News

NVIDIA Blackwell: New AI Benchmarks Reveal Unmatched Performance and ROI

Source: blogs.nvidia.com

Published on October 10, 2025

Updated on October 10, 2025

NVIDIA Blackwell platform showcasing AI performance and ROI in benchmark tests

NVIDIA Blackwell Sets New AI Performance Standards

NVIDIA Blackwell has emerged as a leader in AI performance, demonstrating unmatched efficiency and return on investment (ROI) in the latest InferenceMAX v1 benchmarks. The platform's ability to handle complex AI tasks with exceptional speed and cost-effectiveness positions it as a game-changer in the rapidly evolving AI landscape.

According to the benchmarks, a $5 million investment in an NVIDIA GB200 NVL72 system can generate up to $75 million in token revenue. This translates to a 15x ROI, outperforming competitors and setting a new standard for economic viability in AI deployment.

Efficiency in AI Inference

AI inference, the process by which AI models make predictions or decisions based on new data, is a critical aspect of modern AI applications. NVIDIA's full-stack approach provides customers with the performance and efficiency needed to deploy AI at scale, as highlighted by Ian Buck, vice president of hyperscale and high-performance computing at NVIDIA.

The InferenceMAX v1 benchmark, developed by SemiAnalysis, underscores Blackwell's capabilities in AI inference. By assessing performance across diverse applications and publishing verifiable results, these benchmarks provide a clear picture of how Blackwell excels in real-world scenarios.

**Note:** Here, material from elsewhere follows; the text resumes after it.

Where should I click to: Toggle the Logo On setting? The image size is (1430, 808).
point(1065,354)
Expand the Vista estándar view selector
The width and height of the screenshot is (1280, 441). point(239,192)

Open Source Collaboration and Continuous Improvement

NVIDIA is actively collaborating with leading AI model builders such as OpenAI, Meta, and DeepSeek AI. These partnerships ensure that the latest models are optimized for NVIDIA's AI inference infrastructure, fostering shared innovation and accelerating progress in the AI community.

NVIDIA's commitment to continuous performance improvement is evident through its hardware and software co-design optimizations. The TensorRT LLM v1.0 release, for instance, significantly accelerates large AI models, while advanced parallelization techniques and high bandwidth enhance model performance.

Speculative Decoding: A Breakthrough in AI Efficiency

The introduction of speculative decoding in the gpt-oss-120b-Eagle3-v2 model represents a major breakthrough in AI efficiency. This innovative method predicts multiple tokens simultaneously, reducing lag and boosting throughput. By tripling throughput to 100 tokens per second per user, speculative decoding enhances the overall performance of AI applications.

Blackwell's Performance Metrics

For dense AI models like Llama 3.3 70B, the Blackwell B200 sets a new performance standard in the InferenceMAX v1 benchmarks. With over 10,000 transactions per second (TPS) per GPU at 50 TPS per user interactivity, Blackwell delivers 4x higher per-GPU throughput compared to the NVIDIA H200 GPU.

Key metrics such as tokens per watt, cost per million tokens, and TPS/user are critical in evaluating AI performance. Blackwell delivers 10x throughput per megawatt compared to the previous generation, translating into higher token revenue and substantial cost savings.

Cost Efficiency and ROI

The NVIDIA Blackwell architecture significantly lowers the cost per million tokens by 15x compared to its predecessors. This reduction in costs encourages wider AI deployment, as Blackwell balances cost, energy efficiency, throughput, and responsiveness.

Blackwell's full-stack design delivers efficiency and value in production, making it an ideal choice for enterprises looking to maximize their AI investments. NVIDIA offers a technical deep dive into the architecture, complete with charts and methodology, showcasing its extreme hardware-software co-design built for speed, efficiency, and scale.

The Shift to AI Factories

As AI evolves from pilot projects to AI factories, the need for real-time data processing and decision-making becomes paramount. Open benchmarks like InferenceMAX v1 help teams make informed decisions and optimize costs, ensuring that AI deployments are both efficient and economically viable.

NVIDIA's Think SMART framework assists enterprises in leveraging the full-stack inference platform to achieve real-world ROI. By turning performance into profits, NVIDIA Blackwell is at the forefront of the AI revolution, setting new benchmarks for performance and scalability.